WHAT IS REQUIRED:
Reproduce, word for word, the records running from the line that contains "The width and" through the line that contains "click(501, 1443)", both lines included.

MATERIAL:
##########

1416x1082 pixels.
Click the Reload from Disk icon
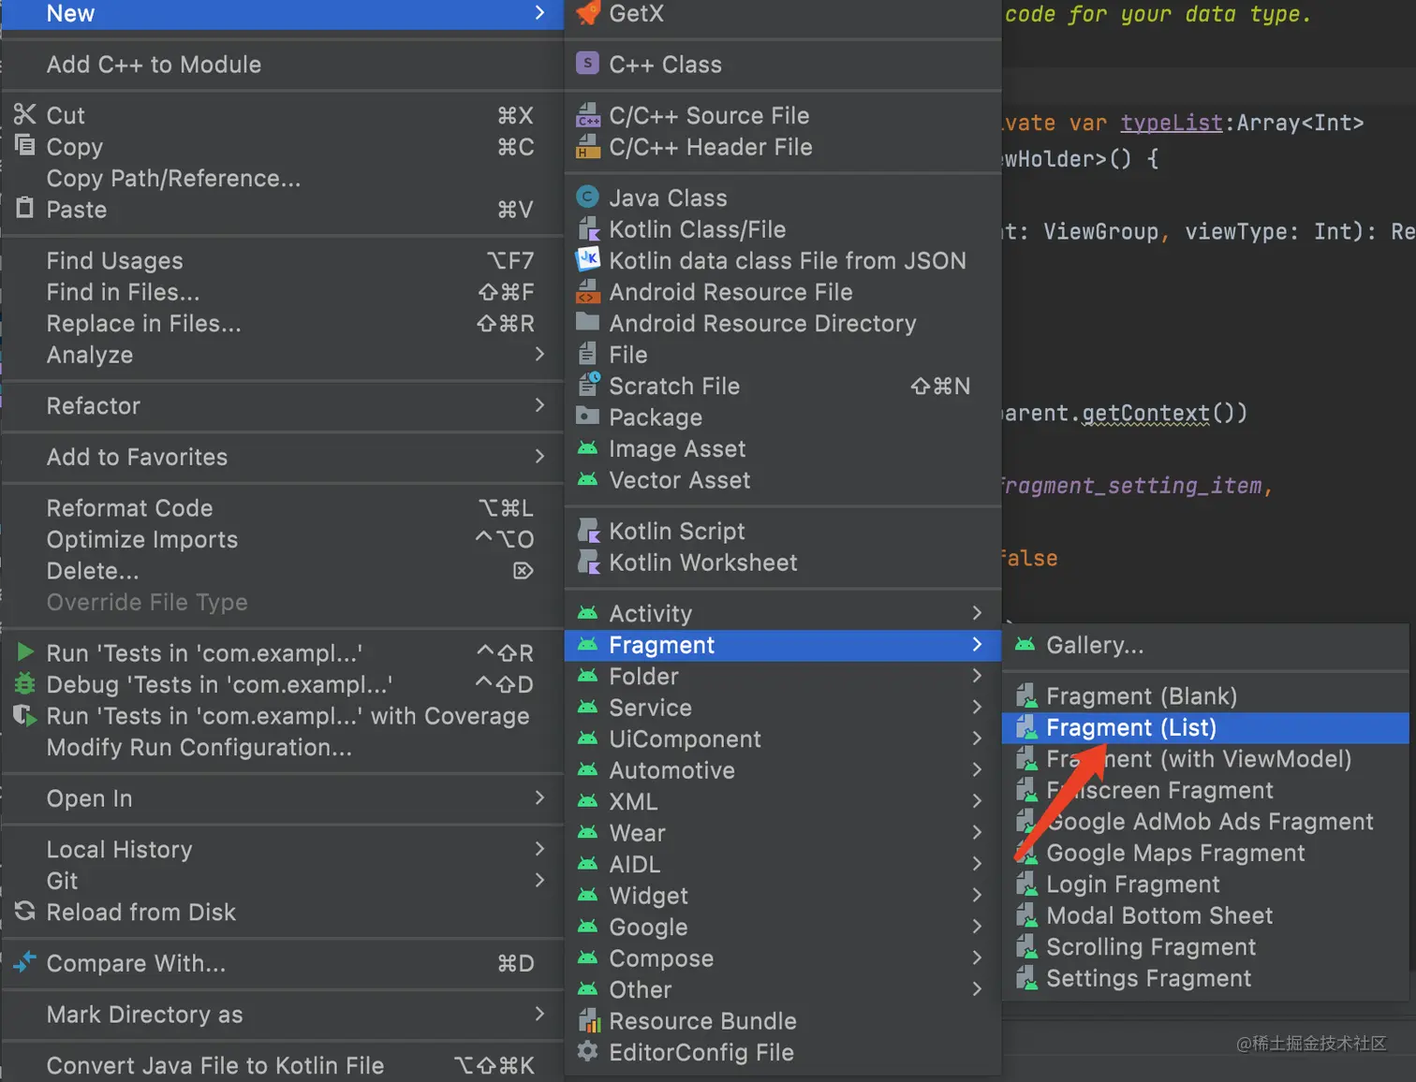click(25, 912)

##########

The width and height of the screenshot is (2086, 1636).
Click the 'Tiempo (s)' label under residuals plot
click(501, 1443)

##########

FINAL RESULT:
The width and height of the screenshot is (2086, 1636).
Click the 'Tiempo (s)' label under residuals plot
click(501, 1443)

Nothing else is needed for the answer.